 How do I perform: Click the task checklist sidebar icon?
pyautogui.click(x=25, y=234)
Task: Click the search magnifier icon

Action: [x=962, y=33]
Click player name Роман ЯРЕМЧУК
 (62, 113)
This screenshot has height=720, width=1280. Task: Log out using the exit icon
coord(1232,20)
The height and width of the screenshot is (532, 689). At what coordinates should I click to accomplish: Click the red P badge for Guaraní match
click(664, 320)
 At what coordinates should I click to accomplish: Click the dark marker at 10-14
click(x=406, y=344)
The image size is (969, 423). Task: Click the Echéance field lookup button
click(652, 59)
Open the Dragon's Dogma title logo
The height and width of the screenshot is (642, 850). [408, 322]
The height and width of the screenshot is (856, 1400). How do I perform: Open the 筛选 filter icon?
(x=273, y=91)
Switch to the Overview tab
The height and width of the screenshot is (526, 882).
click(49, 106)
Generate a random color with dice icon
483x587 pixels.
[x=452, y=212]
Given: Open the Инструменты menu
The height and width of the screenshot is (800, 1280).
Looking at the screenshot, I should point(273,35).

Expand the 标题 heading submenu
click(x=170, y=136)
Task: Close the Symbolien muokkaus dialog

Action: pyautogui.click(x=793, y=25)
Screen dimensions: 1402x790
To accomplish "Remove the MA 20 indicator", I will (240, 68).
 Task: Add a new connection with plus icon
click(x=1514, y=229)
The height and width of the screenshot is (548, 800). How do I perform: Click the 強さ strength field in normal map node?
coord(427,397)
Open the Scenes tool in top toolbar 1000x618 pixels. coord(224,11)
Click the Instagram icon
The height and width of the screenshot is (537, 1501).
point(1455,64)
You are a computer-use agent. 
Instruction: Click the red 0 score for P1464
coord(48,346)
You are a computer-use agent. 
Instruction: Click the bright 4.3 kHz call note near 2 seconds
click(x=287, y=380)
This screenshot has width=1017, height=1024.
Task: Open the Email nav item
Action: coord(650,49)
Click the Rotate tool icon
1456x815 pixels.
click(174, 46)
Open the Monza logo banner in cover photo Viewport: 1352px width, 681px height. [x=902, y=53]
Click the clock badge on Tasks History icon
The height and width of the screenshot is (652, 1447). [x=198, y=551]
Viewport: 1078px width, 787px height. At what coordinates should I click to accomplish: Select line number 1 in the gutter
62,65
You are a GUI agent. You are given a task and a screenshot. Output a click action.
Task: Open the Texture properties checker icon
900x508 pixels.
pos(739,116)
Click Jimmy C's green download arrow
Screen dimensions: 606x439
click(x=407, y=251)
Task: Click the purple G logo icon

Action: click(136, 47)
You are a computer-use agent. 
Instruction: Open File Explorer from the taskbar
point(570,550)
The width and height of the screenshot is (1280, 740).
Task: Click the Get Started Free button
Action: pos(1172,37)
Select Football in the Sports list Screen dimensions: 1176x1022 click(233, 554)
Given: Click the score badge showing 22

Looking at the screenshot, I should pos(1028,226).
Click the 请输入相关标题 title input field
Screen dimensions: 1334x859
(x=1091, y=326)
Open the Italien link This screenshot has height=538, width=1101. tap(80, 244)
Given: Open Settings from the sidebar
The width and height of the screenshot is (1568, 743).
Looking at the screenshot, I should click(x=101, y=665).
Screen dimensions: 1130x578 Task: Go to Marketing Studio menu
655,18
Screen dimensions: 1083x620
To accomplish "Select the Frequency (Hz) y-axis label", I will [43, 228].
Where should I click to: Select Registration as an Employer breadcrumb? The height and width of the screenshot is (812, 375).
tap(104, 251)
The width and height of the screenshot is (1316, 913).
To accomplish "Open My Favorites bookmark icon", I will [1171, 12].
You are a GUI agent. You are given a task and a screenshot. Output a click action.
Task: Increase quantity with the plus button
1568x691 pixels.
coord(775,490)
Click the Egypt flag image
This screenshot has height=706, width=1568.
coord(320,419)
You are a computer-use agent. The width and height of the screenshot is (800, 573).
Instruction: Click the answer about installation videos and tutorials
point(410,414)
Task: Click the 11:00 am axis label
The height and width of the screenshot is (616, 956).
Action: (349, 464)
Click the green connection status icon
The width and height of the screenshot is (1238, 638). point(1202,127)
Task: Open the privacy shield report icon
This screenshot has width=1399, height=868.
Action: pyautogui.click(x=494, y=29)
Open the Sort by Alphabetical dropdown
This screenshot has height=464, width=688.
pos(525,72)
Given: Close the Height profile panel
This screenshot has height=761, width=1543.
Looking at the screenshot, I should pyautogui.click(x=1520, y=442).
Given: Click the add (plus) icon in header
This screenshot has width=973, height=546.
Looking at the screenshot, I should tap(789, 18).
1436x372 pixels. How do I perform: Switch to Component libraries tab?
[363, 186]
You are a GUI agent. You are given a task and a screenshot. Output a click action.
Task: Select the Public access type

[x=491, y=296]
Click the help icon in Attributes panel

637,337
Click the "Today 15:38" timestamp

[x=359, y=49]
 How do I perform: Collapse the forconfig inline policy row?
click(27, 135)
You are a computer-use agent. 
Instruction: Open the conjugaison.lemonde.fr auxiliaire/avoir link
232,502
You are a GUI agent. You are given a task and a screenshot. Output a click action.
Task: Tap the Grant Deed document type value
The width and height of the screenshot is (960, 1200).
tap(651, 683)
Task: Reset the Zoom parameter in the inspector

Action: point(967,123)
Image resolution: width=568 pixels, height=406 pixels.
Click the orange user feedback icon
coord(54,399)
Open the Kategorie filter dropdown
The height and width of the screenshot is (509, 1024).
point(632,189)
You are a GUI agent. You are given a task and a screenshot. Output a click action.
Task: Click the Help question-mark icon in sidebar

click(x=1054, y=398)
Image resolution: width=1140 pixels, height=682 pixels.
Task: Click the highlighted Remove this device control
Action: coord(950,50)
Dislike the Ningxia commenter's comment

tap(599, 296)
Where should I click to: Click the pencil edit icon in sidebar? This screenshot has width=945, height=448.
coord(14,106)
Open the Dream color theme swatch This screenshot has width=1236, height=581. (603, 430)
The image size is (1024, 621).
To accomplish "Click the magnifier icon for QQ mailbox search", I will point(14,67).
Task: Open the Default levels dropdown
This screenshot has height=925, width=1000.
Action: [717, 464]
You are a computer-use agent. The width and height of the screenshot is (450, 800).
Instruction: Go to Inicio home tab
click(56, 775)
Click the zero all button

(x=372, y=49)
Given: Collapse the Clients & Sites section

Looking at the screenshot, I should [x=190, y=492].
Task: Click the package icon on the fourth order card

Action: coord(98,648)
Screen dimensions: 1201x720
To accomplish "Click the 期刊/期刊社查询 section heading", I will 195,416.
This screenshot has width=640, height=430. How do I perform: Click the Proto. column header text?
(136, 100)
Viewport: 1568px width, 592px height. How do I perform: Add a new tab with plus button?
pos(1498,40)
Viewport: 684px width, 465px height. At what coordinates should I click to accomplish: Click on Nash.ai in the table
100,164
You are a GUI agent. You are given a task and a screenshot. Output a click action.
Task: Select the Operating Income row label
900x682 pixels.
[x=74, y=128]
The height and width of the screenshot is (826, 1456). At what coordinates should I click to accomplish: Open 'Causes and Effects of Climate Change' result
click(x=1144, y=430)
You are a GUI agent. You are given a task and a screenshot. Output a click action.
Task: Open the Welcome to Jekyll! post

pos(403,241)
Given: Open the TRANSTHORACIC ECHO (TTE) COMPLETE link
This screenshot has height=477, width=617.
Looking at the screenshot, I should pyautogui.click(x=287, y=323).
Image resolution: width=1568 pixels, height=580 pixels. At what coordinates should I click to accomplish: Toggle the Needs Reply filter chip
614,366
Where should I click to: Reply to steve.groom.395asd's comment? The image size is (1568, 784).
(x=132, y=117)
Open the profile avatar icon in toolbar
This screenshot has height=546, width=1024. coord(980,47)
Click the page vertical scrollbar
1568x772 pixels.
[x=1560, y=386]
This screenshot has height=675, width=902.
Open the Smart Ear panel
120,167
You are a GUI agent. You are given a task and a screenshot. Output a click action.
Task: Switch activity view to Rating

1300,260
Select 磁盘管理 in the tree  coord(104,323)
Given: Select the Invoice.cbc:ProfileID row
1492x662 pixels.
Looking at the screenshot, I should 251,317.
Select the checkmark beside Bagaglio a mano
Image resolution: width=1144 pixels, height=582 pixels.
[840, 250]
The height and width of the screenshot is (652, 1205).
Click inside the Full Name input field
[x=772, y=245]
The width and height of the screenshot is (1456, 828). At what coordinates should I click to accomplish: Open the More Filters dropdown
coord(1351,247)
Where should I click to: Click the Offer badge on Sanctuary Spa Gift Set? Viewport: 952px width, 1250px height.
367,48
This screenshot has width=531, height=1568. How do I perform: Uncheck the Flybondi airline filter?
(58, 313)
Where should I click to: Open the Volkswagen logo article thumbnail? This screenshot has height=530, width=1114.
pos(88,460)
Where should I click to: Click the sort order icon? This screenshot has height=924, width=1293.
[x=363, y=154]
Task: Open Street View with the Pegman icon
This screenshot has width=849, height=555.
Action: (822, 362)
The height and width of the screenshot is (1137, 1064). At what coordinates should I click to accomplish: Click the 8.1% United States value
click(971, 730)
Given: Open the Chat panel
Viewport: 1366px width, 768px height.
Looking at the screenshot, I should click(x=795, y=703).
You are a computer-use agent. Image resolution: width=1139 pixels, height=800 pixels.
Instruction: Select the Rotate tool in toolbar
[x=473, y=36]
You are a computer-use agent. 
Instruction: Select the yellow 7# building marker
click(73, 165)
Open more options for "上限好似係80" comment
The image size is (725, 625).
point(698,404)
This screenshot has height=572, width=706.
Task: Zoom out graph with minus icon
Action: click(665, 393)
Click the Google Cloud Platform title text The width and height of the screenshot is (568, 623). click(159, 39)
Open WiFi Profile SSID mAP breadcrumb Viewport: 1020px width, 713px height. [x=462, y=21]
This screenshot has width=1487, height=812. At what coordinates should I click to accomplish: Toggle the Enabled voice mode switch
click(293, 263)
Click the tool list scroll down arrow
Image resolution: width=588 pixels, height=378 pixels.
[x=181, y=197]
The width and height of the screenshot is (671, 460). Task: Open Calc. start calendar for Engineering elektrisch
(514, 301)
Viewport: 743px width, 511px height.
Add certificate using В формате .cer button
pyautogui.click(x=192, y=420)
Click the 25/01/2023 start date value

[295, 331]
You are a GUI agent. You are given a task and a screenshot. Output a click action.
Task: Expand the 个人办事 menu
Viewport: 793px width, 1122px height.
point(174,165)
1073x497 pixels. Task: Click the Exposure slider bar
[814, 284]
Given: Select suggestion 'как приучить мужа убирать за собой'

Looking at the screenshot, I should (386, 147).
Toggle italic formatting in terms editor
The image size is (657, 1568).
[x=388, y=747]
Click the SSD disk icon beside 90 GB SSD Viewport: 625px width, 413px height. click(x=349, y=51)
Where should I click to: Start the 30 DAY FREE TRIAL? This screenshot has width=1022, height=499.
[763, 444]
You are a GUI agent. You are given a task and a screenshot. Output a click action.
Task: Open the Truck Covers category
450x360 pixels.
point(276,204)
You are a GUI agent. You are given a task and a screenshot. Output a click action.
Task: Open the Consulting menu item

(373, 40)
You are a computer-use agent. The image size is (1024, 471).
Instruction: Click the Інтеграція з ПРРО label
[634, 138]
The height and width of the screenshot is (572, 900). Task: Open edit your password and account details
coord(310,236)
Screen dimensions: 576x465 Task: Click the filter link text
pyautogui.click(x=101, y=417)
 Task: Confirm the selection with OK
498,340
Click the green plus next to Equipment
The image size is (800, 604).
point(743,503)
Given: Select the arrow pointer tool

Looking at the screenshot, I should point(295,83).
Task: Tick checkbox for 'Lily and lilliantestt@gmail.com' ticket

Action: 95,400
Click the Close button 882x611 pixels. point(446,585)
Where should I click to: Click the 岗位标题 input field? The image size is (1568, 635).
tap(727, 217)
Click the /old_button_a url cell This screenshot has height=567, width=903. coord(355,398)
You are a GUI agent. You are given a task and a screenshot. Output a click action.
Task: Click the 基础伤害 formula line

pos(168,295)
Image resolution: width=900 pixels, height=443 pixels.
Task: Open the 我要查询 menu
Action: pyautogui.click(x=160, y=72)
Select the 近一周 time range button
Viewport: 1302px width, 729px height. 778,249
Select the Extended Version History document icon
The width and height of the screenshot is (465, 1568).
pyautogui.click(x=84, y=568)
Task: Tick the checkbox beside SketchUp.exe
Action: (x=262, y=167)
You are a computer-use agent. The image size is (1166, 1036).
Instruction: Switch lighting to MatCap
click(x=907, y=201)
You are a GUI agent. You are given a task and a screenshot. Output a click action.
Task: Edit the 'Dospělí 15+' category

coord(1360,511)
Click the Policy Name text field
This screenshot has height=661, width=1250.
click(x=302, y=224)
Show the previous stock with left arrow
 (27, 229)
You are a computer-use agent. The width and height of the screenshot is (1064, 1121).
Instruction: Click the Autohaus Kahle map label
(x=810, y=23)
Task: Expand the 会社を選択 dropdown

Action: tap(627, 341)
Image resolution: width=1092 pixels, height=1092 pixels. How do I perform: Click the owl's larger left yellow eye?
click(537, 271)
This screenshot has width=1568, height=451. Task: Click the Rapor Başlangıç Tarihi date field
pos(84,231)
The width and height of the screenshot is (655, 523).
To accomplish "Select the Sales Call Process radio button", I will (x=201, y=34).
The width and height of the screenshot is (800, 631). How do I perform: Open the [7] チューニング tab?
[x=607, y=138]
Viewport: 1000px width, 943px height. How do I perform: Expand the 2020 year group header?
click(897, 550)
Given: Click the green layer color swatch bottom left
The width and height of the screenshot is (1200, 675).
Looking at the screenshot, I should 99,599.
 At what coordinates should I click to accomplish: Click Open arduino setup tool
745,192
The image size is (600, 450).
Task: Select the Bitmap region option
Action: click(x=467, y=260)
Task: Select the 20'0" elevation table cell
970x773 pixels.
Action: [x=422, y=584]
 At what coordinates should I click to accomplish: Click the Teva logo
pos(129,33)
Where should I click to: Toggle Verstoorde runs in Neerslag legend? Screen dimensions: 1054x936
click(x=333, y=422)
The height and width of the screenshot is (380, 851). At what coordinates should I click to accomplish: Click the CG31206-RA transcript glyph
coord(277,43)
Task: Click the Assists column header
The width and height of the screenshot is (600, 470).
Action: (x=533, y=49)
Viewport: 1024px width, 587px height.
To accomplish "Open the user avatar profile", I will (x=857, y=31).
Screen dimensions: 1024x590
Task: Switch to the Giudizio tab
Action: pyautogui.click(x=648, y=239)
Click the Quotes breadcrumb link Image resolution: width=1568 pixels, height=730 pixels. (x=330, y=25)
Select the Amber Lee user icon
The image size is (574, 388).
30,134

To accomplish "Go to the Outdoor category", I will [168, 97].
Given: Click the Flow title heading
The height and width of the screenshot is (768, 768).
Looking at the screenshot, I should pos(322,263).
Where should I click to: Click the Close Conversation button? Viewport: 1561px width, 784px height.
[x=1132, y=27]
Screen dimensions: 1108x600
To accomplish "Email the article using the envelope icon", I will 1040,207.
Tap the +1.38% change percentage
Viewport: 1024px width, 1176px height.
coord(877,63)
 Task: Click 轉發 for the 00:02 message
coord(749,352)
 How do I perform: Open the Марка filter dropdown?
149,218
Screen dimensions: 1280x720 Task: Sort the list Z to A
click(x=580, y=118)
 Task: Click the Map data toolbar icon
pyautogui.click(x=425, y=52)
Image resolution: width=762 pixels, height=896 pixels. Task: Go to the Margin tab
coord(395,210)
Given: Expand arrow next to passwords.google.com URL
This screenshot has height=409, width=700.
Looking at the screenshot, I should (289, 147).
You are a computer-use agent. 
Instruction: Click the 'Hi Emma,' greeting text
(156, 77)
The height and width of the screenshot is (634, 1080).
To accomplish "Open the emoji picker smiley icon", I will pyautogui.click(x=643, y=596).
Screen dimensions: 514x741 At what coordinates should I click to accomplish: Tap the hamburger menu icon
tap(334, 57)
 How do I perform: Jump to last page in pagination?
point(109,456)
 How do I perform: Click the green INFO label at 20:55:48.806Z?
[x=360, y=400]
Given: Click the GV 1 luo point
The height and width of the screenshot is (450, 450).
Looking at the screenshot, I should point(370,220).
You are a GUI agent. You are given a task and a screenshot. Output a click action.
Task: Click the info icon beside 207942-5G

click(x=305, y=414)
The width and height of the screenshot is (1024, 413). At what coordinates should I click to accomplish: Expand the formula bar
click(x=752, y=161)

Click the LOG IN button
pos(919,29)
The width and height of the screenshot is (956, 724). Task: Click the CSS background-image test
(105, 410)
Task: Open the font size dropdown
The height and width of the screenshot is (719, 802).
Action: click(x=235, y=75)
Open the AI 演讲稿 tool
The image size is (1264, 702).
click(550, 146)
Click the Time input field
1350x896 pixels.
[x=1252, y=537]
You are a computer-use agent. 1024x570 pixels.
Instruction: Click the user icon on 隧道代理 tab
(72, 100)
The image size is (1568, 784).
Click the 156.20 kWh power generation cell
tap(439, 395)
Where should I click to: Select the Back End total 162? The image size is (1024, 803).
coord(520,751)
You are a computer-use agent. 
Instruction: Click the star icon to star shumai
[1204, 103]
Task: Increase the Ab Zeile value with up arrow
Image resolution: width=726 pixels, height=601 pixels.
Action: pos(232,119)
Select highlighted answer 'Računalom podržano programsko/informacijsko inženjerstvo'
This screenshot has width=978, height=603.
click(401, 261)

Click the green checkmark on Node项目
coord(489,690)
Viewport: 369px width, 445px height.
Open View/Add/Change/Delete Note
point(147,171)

**Your task:**
Which lines of the data include "Increase"? Copy each of them.

**Final answer:**
Task: Increase quantity with the plus button
Task: Increase the Ab Zeile value with up arrow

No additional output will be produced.